** Start DATA SECTION **

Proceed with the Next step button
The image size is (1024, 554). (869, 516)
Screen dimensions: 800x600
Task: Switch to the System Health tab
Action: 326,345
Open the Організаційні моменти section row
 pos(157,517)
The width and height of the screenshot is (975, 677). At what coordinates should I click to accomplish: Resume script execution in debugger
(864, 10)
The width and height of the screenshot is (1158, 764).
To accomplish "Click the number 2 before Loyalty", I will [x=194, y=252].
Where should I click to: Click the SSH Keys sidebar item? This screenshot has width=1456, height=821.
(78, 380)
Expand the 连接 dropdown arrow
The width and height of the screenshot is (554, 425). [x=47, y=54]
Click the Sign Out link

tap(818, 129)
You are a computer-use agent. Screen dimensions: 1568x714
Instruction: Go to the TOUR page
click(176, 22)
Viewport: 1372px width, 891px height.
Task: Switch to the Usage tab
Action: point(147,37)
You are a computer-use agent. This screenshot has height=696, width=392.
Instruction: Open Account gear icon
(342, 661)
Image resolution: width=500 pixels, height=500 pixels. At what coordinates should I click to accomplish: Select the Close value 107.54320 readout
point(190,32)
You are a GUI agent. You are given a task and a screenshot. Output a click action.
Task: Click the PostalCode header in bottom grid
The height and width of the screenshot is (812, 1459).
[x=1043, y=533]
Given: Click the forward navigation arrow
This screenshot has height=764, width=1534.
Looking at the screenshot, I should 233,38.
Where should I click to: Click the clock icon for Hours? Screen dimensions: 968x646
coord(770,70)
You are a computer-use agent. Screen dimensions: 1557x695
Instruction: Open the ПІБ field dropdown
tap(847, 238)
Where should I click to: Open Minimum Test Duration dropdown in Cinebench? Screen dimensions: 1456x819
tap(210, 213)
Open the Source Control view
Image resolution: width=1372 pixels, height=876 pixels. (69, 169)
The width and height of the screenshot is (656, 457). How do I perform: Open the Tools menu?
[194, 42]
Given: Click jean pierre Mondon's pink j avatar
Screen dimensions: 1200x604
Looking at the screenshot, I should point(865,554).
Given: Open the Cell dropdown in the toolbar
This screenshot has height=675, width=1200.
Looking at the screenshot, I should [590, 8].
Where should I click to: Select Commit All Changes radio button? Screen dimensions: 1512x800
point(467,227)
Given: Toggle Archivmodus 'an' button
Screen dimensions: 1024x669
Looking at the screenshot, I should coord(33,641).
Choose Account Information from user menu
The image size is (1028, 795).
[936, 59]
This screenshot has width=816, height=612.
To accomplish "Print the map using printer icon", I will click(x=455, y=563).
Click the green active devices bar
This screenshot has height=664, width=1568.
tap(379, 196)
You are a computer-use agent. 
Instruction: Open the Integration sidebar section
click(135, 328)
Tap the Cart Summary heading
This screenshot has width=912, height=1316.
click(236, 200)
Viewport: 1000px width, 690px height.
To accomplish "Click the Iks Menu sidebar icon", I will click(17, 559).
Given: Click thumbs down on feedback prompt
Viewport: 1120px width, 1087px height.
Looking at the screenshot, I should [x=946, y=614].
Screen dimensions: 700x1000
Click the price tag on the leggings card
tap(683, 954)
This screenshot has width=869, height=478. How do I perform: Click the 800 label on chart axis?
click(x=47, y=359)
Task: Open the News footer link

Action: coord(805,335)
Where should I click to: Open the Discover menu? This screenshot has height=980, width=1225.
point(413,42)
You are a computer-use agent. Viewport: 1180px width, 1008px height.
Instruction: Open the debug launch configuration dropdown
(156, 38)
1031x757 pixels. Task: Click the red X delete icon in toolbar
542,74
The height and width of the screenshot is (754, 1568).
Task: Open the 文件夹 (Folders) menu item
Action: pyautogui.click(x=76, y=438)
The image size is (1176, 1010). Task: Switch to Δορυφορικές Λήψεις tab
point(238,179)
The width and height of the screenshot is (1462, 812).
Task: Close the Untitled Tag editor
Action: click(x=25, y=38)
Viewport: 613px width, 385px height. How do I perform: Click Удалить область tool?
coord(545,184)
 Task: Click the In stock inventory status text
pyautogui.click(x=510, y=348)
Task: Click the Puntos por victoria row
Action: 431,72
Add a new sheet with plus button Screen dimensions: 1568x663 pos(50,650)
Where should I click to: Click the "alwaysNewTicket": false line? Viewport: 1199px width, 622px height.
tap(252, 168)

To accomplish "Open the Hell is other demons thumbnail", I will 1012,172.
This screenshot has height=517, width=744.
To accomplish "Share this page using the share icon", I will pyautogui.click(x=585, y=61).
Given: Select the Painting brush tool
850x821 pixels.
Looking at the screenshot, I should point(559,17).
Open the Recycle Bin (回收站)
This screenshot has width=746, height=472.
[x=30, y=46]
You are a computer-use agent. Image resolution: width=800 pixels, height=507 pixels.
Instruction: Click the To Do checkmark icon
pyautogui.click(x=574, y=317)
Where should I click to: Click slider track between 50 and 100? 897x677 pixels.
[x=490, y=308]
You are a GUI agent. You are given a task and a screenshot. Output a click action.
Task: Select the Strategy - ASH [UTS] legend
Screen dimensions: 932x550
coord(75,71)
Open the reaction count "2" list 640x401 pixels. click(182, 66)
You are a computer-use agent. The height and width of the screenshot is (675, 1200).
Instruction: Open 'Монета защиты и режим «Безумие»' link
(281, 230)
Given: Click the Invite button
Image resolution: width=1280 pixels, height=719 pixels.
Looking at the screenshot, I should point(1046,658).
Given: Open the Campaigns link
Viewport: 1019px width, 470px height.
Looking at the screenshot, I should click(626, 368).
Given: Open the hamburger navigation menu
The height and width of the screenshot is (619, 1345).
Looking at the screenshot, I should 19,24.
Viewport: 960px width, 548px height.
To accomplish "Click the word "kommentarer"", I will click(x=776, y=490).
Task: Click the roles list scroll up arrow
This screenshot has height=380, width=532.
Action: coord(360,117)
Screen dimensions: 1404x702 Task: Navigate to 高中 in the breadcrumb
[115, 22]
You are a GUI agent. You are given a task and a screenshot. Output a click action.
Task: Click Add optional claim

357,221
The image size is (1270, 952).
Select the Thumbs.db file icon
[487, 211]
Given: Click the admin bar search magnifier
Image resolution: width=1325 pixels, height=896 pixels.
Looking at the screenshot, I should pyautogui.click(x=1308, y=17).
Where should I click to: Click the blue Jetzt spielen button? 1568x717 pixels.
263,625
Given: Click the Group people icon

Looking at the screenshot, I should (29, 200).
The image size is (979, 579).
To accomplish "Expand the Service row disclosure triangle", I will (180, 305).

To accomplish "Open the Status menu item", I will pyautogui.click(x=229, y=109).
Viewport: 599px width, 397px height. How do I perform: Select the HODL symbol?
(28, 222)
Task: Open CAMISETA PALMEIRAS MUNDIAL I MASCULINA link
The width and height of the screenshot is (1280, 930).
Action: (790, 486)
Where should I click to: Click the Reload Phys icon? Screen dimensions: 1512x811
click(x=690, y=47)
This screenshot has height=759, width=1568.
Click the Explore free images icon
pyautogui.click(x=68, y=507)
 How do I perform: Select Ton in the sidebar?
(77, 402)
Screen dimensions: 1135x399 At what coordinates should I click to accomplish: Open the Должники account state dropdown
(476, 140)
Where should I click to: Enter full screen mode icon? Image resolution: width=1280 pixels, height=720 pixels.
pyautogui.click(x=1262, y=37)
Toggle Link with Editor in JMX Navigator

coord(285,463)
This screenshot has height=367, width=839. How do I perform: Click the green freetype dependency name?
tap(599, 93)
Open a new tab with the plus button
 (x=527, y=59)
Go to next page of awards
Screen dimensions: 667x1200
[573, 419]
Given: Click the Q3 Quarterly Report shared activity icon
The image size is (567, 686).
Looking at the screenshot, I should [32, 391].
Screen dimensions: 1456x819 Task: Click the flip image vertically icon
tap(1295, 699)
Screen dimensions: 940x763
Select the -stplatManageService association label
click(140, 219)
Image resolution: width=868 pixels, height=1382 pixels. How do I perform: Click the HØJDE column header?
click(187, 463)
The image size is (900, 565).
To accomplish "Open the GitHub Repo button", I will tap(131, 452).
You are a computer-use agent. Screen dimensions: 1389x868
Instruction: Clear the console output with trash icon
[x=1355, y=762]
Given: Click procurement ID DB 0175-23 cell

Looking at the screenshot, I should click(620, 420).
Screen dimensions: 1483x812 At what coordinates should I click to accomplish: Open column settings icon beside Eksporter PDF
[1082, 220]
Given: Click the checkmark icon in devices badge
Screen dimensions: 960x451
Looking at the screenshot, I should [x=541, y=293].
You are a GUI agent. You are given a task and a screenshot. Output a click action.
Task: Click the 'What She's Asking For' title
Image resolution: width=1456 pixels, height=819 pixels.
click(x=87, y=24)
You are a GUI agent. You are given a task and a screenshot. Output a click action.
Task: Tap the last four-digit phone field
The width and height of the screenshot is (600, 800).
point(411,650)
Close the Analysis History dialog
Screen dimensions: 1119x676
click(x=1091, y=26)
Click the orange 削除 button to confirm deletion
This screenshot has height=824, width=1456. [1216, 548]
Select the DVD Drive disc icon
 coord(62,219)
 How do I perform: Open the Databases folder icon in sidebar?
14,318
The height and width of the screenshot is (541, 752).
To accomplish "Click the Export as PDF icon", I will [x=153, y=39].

** End DATA SECTION **

INSTRUCTION ▸
Please begin at the line that has "This screenshot has height=517, width=744." and stop after the line that has "[x=30, y=46]", giving those lines again with "Painting brush" switched to "Paint bucket" and everything else unchanged.

WRITTEN SOLUTION ▸
This screenshot has height=517, width=744.
To accomplish "Share this page using the share icon", I will pyautogui.click(x=585, y=61).
Given: Select the Paint bucket tool
850x821 pixels.
Looking at the screenshot, I should point(559,17).
Open the Recycle Bin (回收站)
This screenshot has width=746, height=472.
[x=30, y=46]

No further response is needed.